§ Task description
For this exercise, copy the records below exactly and exclude every image.

§ The data
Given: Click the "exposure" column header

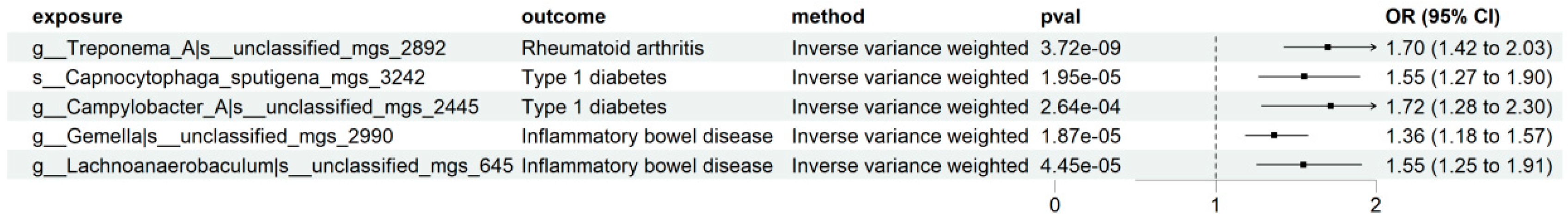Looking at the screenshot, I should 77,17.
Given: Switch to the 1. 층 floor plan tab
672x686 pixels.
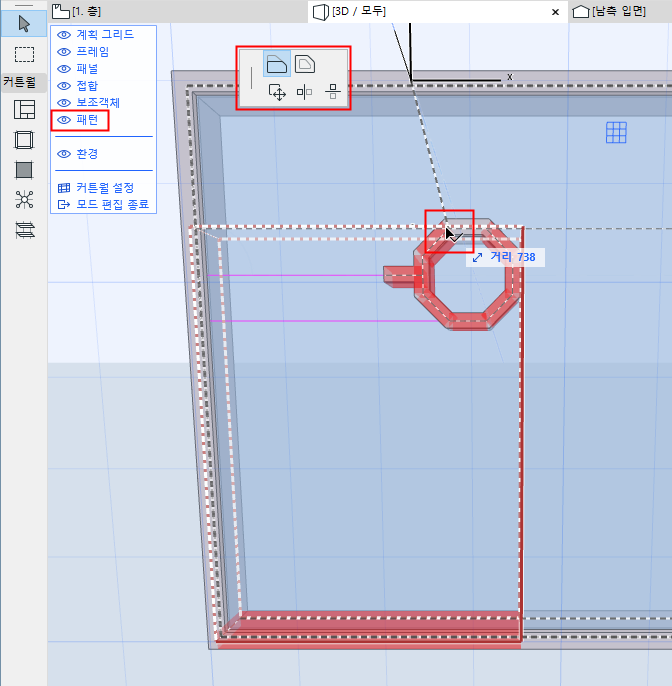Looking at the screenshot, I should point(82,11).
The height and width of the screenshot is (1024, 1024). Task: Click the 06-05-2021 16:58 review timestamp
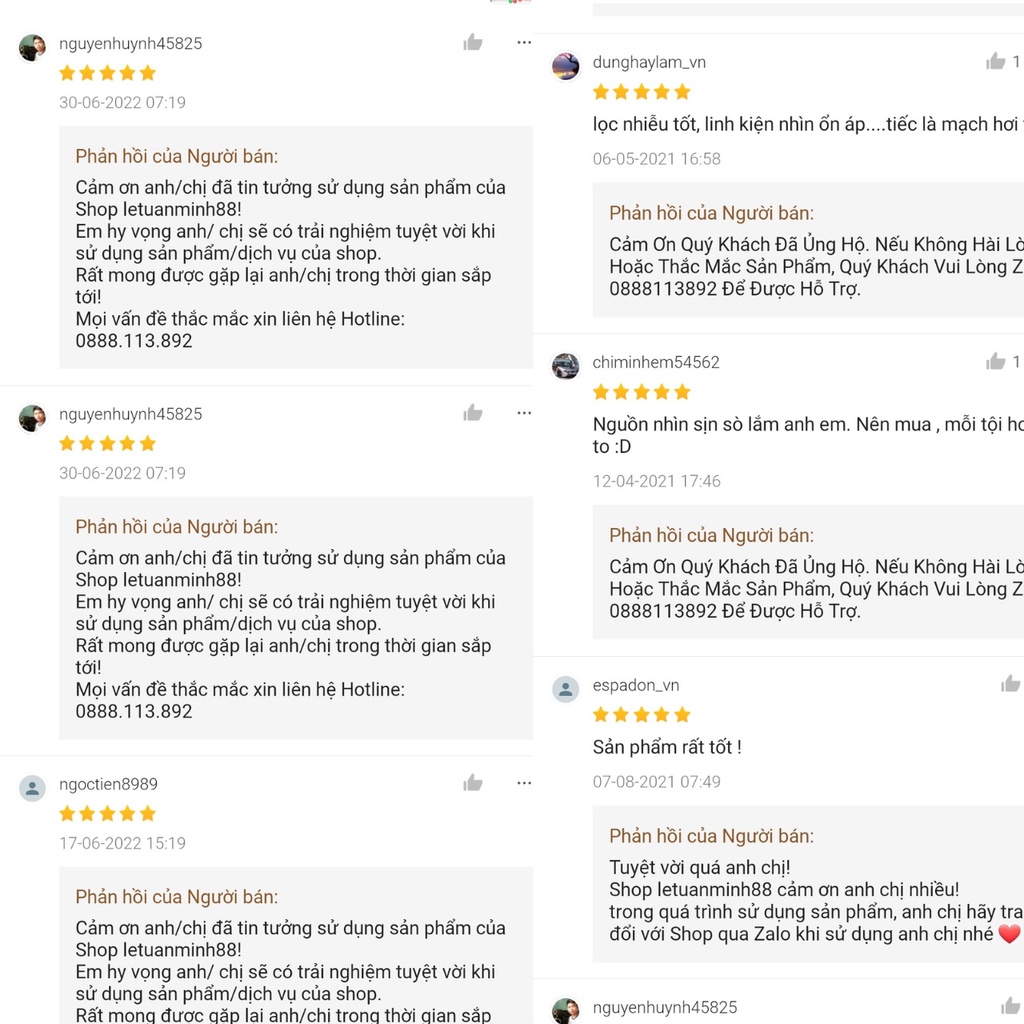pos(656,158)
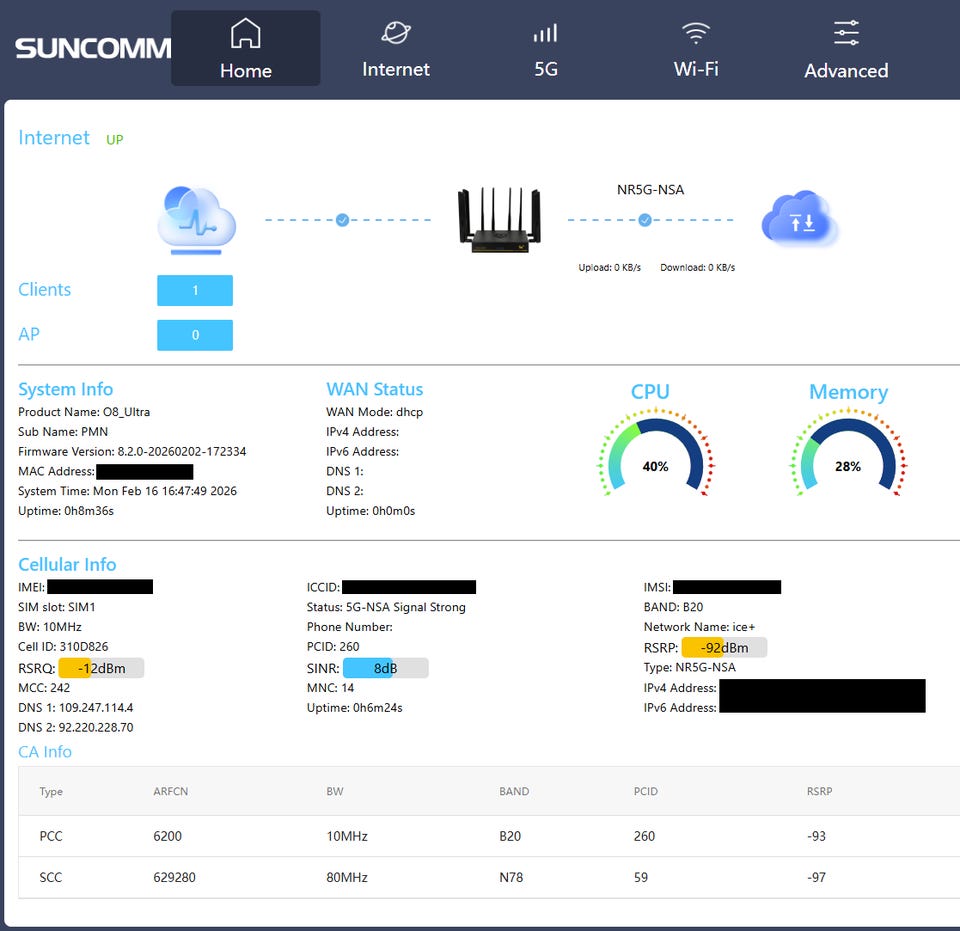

§ Output for this exercise
Given: Click the "exposure" column header

Looking at the screenshot, I should 77,17.
Given: Switch to the 1. 층 floor plan tab
672x686 pixels.
Looking at the screenshot, I should point(82,11).
The height and width of the screenshot is (1024, 1024). Task: Click the 06-05-2021 16:58 review timestamp
pos(656,158)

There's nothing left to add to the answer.